SCOLR Pharma first-quarter total revenues decrease 3%

SCOLR Pharma, Inc. (NYSE AMEX: DDD) today reported financial results for the first three months ended March 31, 2010.

Stephen J. Turner, SCOLR Pharma's President and CEO, said, "We're eager to maintain the momentum we have achieved thus far in 2010 on a number of our strategic, operational and financial goals.  A majority of our focus and effort in 2010 will be on supporting the launch of several extended release nutritional products through both our direct and indirect sales efforts, executing a successful ANDA review with subsequent commercialization of our 12 hour pseudoephedrine product, and managing our cost structure.

"Additionally, with our recent acquisition of the rights to the Nuprin® brand name, we are in a better position to move our ibuprofen product forward in this very large and growing global market, either with a partner, or alone.  We are also continuing our discussions with RedHill Biopharma Ltd. to pursue a definitive license agreement that would provide RedHill Biopharma with exclusive worldwide rights to market and sell Ondansetron tablet formulations based on our proprietary CDT® platform.  All of these opportunities and initiatives will benefit from the recently completed equity offering that strengthened our balance sheet."  

Highlights include the following:

  • We completed a private placement equity offering in March, selling an aggregate of 8,260,000 shares of our common stock at $0.50 per share and warrants to purchase an aggregate of 1,652,000 shares of our common stock at $0.75 per share.  Net proceeds of the offering were approximately $3.7 million after placement agent fees, expenses of registration, and other direct and incremental offering costs.
  • We recently acquired rights to the Nuprin® name in connection with sales of ibuprofen.  SCOLR purchased all right, title and interest of Advanced Healthcare Distributors, LLC to the Nuprin® name, including its portfolio of global registrations (exclusive of Canada).  Advanced Healthcare Distributors, LLC is an affiliate of CVS Caremark Corporation.

Total revenues for the quarter ended March 31, 2010 were $166,000, a decrease of 3% compared to $172,000 for the same period in 2009.

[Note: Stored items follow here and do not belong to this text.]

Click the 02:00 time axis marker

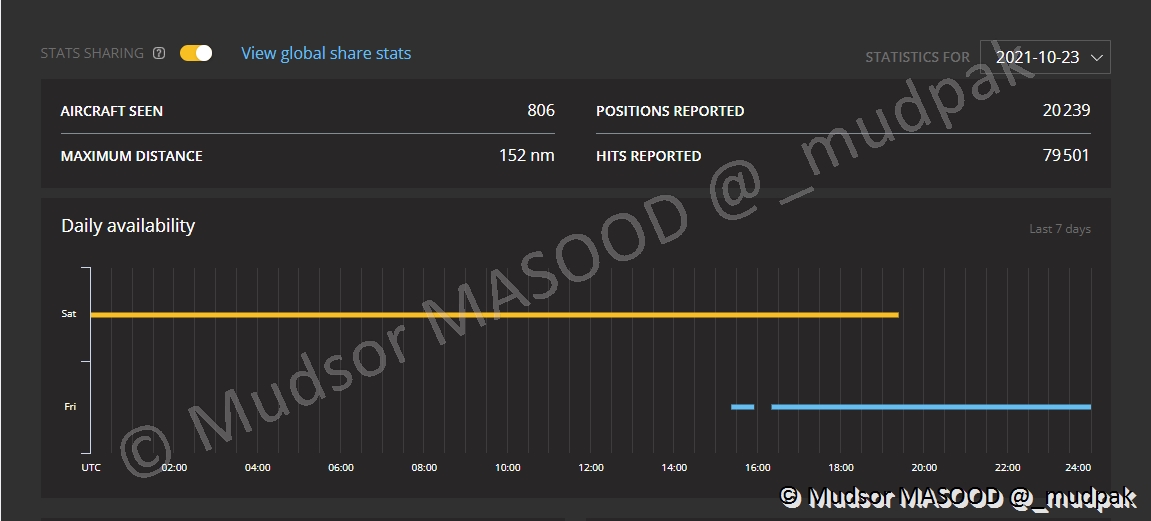point(174,467)
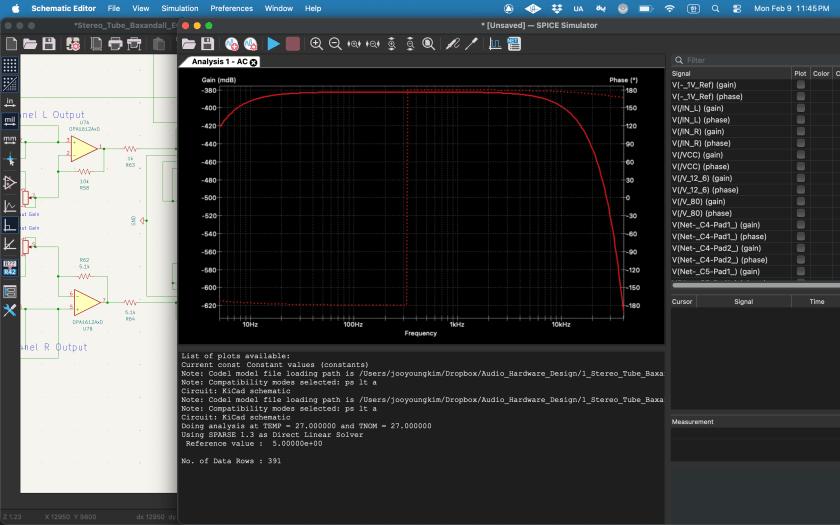Image resolution: width=840 pixels, height=525 pixels.
Task: Check plot box for V(/VCC) (phase)
Action: 800,166
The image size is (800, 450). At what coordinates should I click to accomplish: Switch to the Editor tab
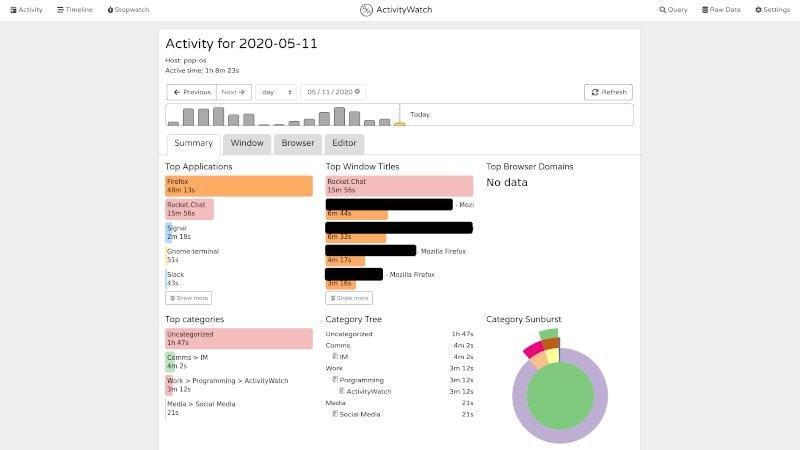[x=344, y=143]
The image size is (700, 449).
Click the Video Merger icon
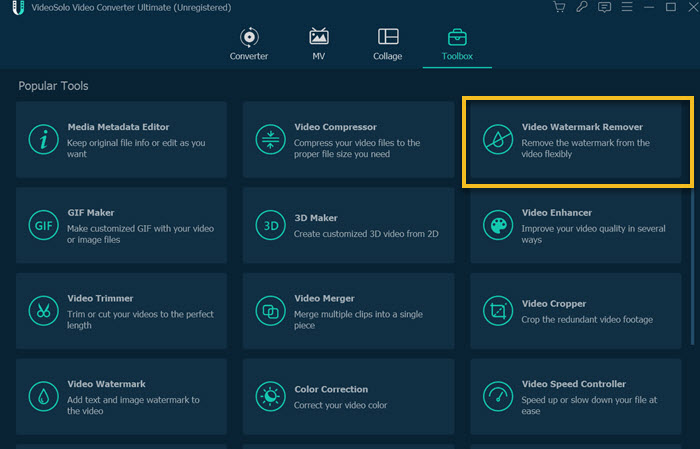(271, 310)
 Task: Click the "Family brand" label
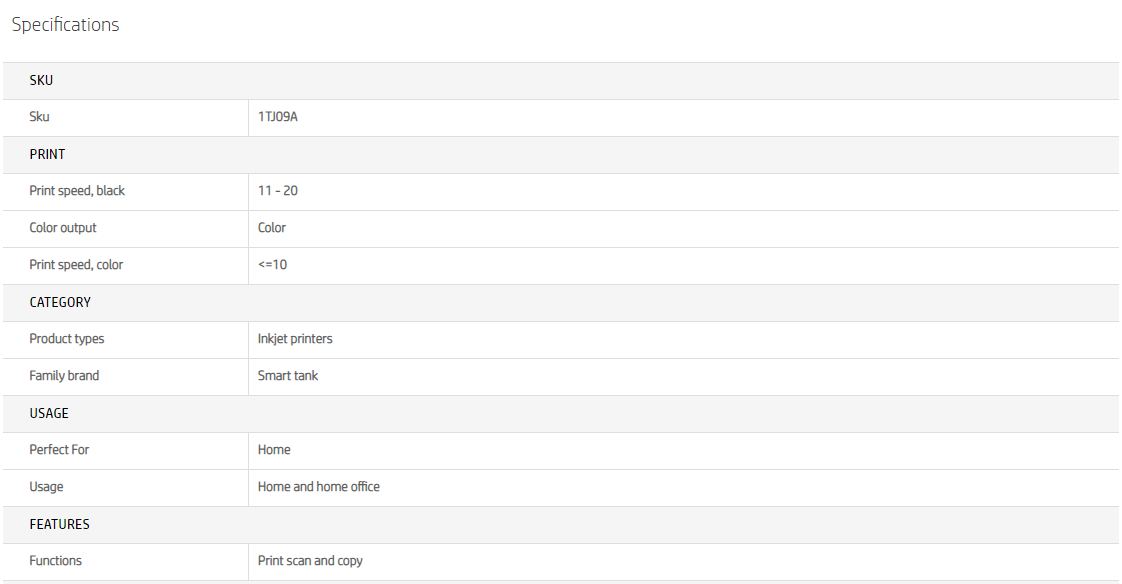(64, 376)

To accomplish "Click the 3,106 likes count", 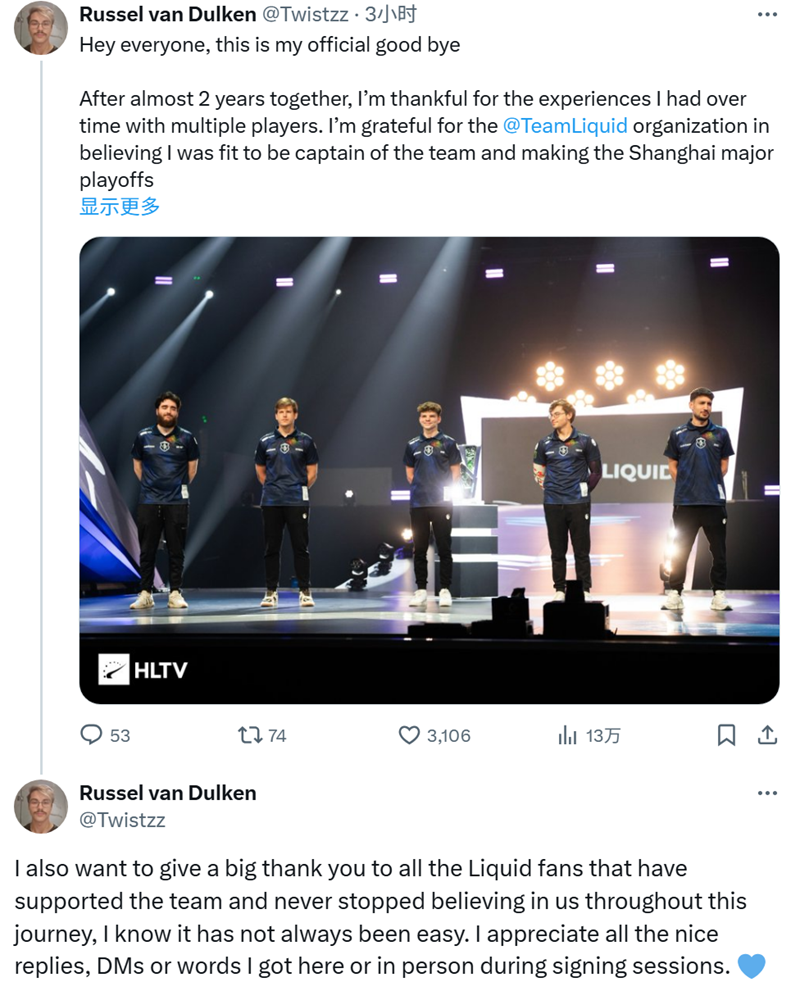I will tap(448, 735).
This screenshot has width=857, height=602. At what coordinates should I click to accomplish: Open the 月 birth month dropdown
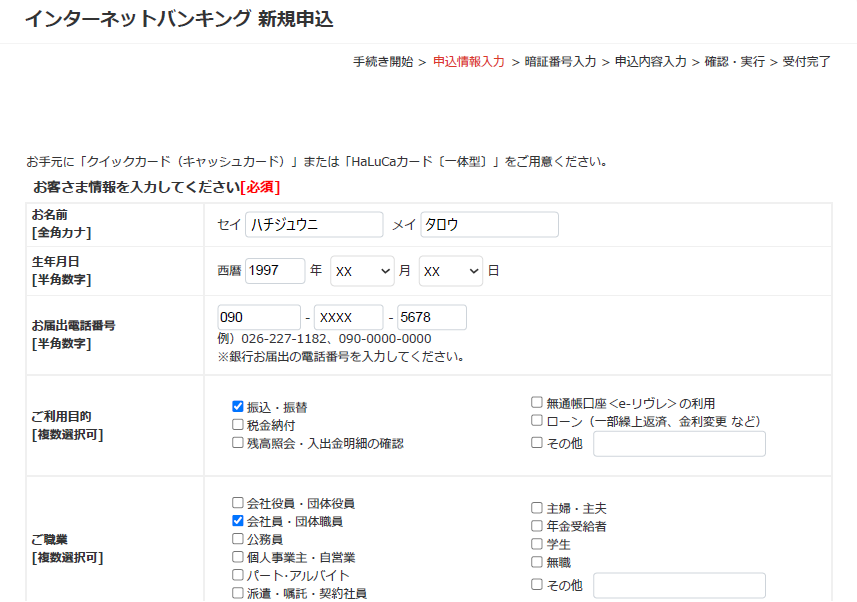click(362, 271)
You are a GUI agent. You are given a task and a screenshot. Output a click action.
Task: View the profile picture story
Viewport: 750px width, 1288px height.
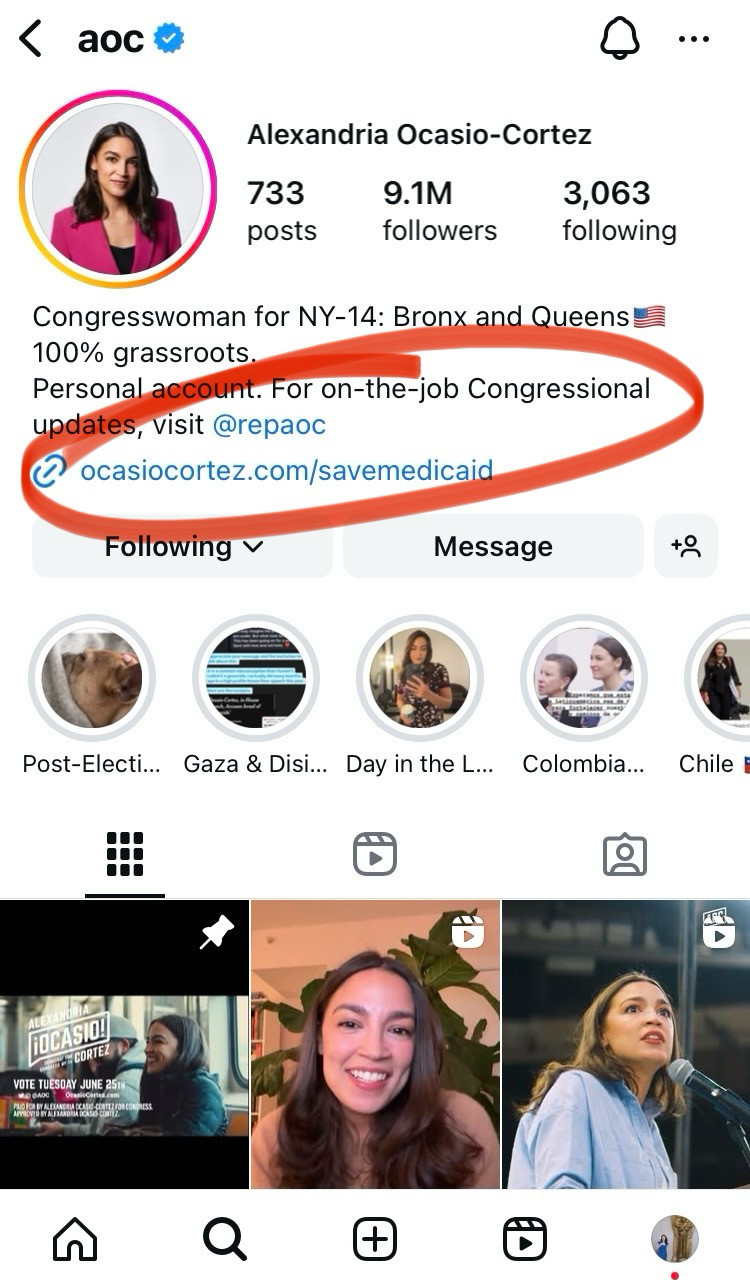point(118,189)
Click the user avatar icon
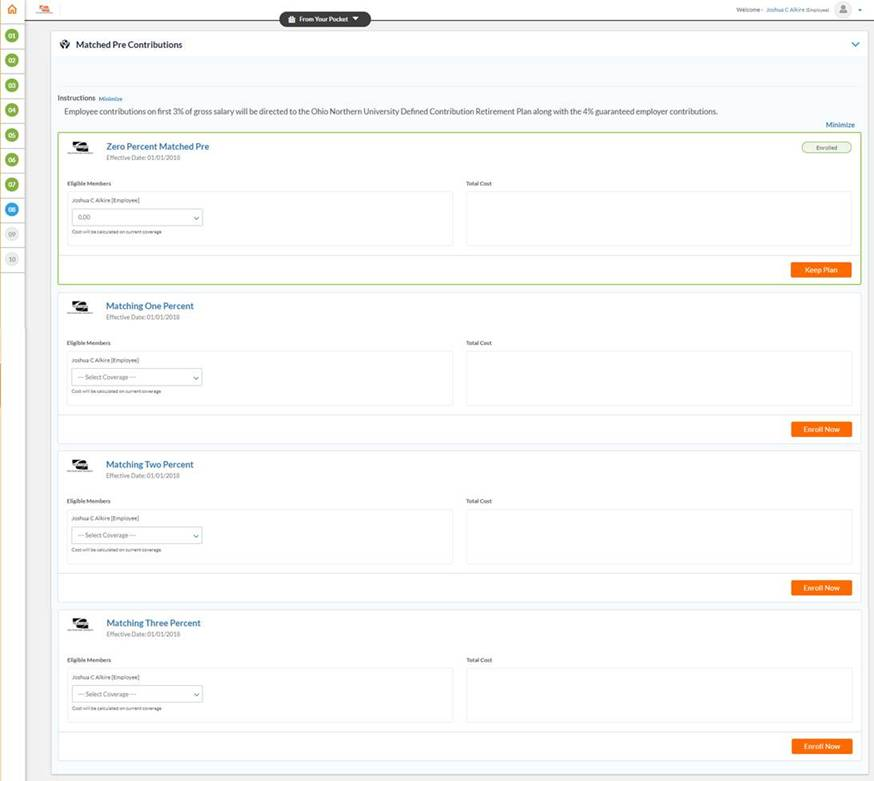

SCOLR has continued to make significant improvements to its operating efficiencies as compared to a year ago. For the quarter ended March 31, 2010, the Company's marketing and selling expenses decreased 66%, or $71,000 to $36,000, compared to $107,000 for the same period in 2009. Of this reduction in expense, $25,000 is due to a reduction in personnel and $42,000 reflects the impact of lower advertising and tradeshow expenses. General and administrative expenses decreased 46%, or $530,000 to $624,000 for the three months ended March 31, 2010, compared to $1.2 million for the same period in 2009, primarily due to lower personnel related costs, non-cash share based compensation expense, insurance premiums, and director and shareholder relations expense.

Research and development expenses decreased 59%, or $482,000 to $340,000 for the three months ended March 31, 2010, compared to $822,000 for the same period in 2009.

Net loss decreased $1.1 million to $833,000 for the three months ended March 31, 2010, compared to $1.9 million for the same period in 2009. The decreased net loss reflects lower operating expenses.

SCOLR Pharma had approximately $4.0 million in cash and cash equivalents, and $383,000 in restricted cash as of March 31, 2010. Based on our current operating plan, we anticipate that our existing cash and cash equivalents, together with expected royalties from third parties, will be sufficient to fund our operations into the second half of 2011, unless unforeseen events arise that negatively impact our liquidity.